The OSCE Minsk Group also issued a statement on March 31 saying it "recognizes the role of the population of Nagorno-Karabakh in deciding its future," but reminded the de facto leaders of the breakaway region that "Nagorno-Karabakh is not recognized as an independent and sovereign state" by any country. "Accordingly, the co-chairs do not accept the results of these 'elections' as affecting the legal status of Nagorno-Karabakh and stress that the results in no way prejudge the final status of Nagorno-Karabakh or the outcome of the ongoing negotiations to bring a lasting and peaceful settlement to the Nagorno-Karabakh conflict," the statement said.
In autumn 2020, Armenia and Azerbaijan fought a six-week war over the disputed Nagorno-Karabakh region. The conflict claimed more than 6,500 lives and ended with a Russian-brokered cease-fire under which Armenian forces ceded territories they had controlled for decades to Azerbaijan. Since then, there have been repeated deadly border skirmishes. President Ilham Aliyev enhanced relations with Turkey significantly, and the two governments developed a remarkable synergy. Aliyev also maintained a good relationship with Russia’s President Vladimir Putin. Aliyev did not try to upset the Kremlin and understood Moscow’s red lines in the region. In the Karabakh conflict, Aliyev tried the diplomatic route for a long time and was open to compromise.
In contrast, Armenia’s Prime Minister, Pashinyan irked the Kremlin by attempting to insert pro-Western elements within Armenia’s bureaucracy and security services. His administration also opened criminal cases against Russian companies. Moreover, Pashinyan multiplied the provocations and declared his inclination to annex the occupied territories, thereby dashing hopes for a negotiated settlement and paving the way for military escalation.
Militarily, Turkey helped Azerbaijan modernise its army. The Turkish army trained the Azerbaijani army, supplied Baku with some of the latest equipment in terms of electronic warfare and armed drones, and helped design an efficient strategy that neutralised Armenia’s arsenal of armored, mechanised, and motorised formations.
Azerbaijan’s 44 day offensive abruptly reshaped a decades-long, WWI-like trench war over Nagorno-Karabakh, an impoverished, breakaway region that was inside Azerbaijan’s borders but run by ethnic Armenians.
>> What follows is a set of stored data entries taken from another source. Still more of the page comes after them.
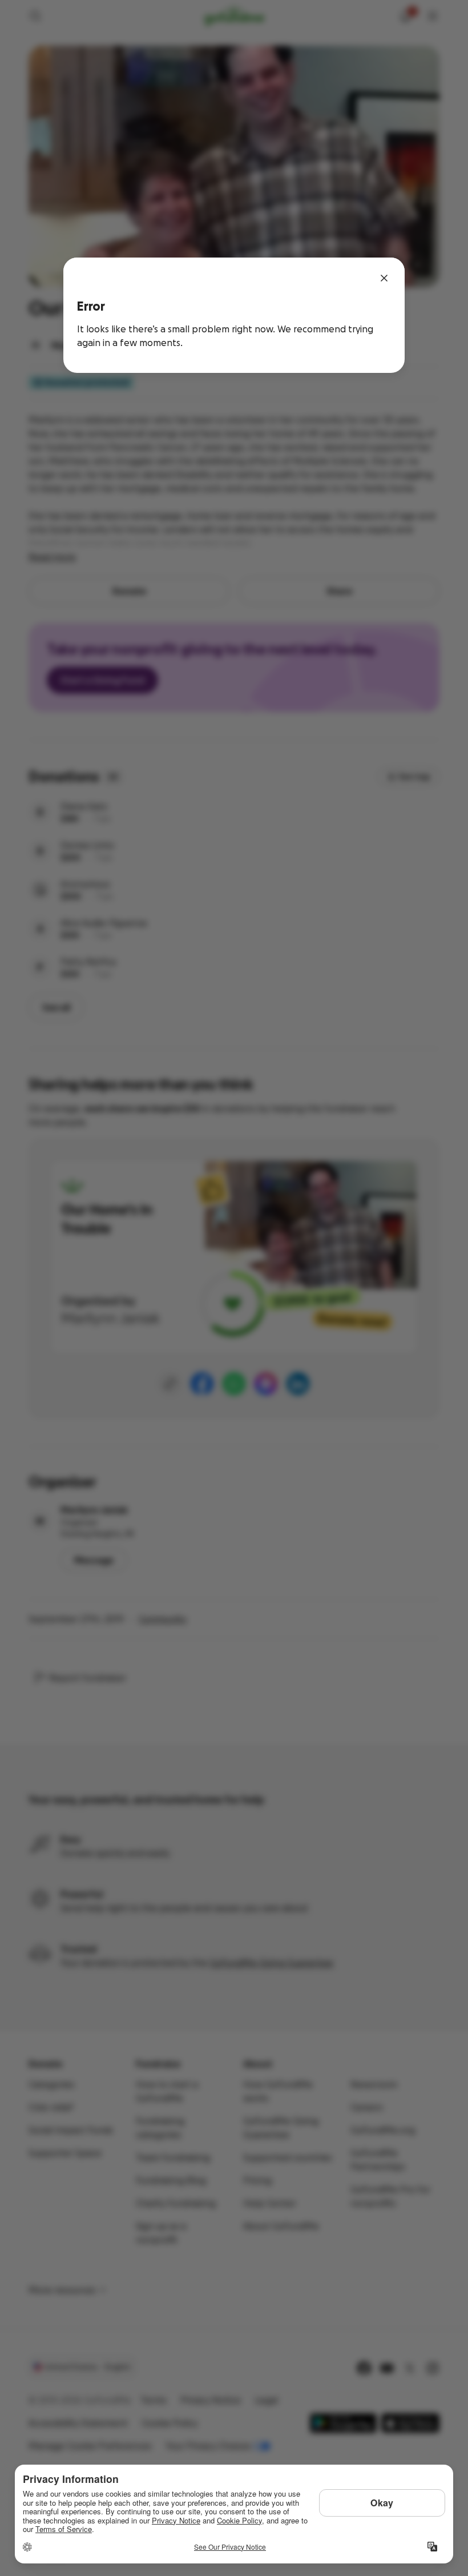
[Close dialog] (384, 278)
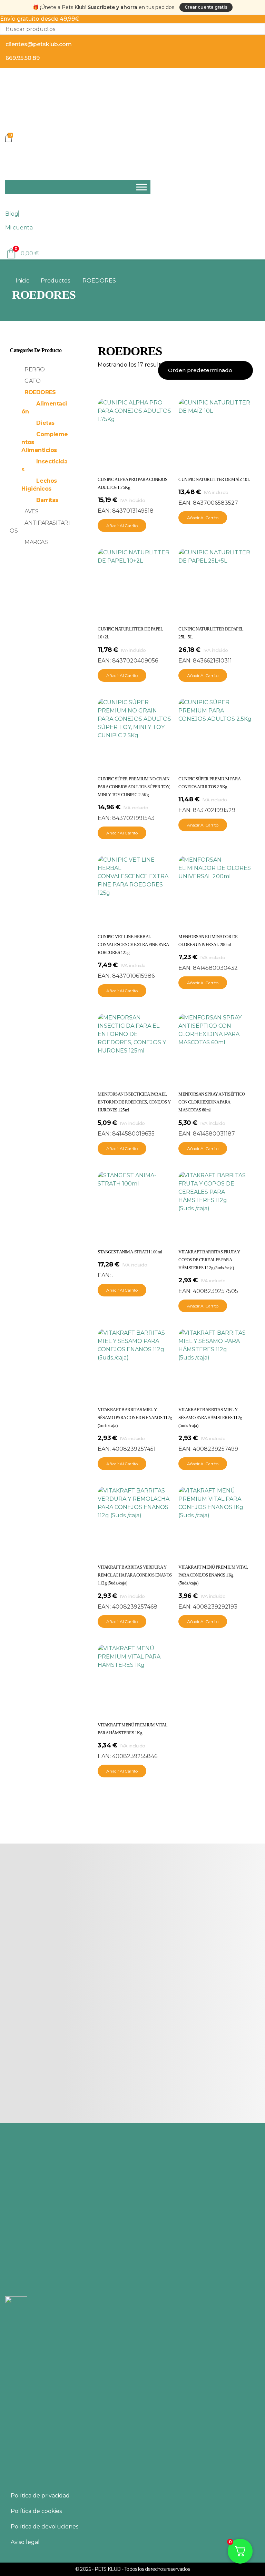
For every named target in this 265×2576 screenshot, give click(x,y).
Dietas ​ (46, 423)
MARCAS (36, 542)
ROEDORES (40, 392)
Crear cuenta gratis (206, 7)
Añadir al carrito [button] (121, 525)
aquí (73, 2442)
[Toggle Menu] (141, 187)
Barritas (47, 500)
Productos (55, 280)
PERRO (34, 369)
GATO (32, 381)
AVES (31, 511)
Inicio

Since the mid-1990s, when the battle over Nagorno-Karabakh killed more than 30,000 people and displaced up to a million, the conflict has long been written off as one of the world’s “frozen”, unsolvable political stalemates in which resource-poor Armenia seemed to be punching well above its political and military weight.
Azerbaijan placed its bets on sophisticated, pricey weapons and new tactics battle-tested in the Middle East, while their foes relied on old Russian-made arms and obsolete stratagems they mastered in the 1990s, analysts say. Armenia-backed troops moved around in large groups or in trucks, their trenches were wide, but not deep, their artillery was barely disguised and stayed put for days, becoming an easy target for air raids. Their weapons were hopelessly dated, their fighter jets did not fly a single sortie, and their Russian-made Osa and Strela anti-aircraft missile systems were powerless against Baku’s most lethal battlefield upgrade – unmanned aerial vehicles (UAVs).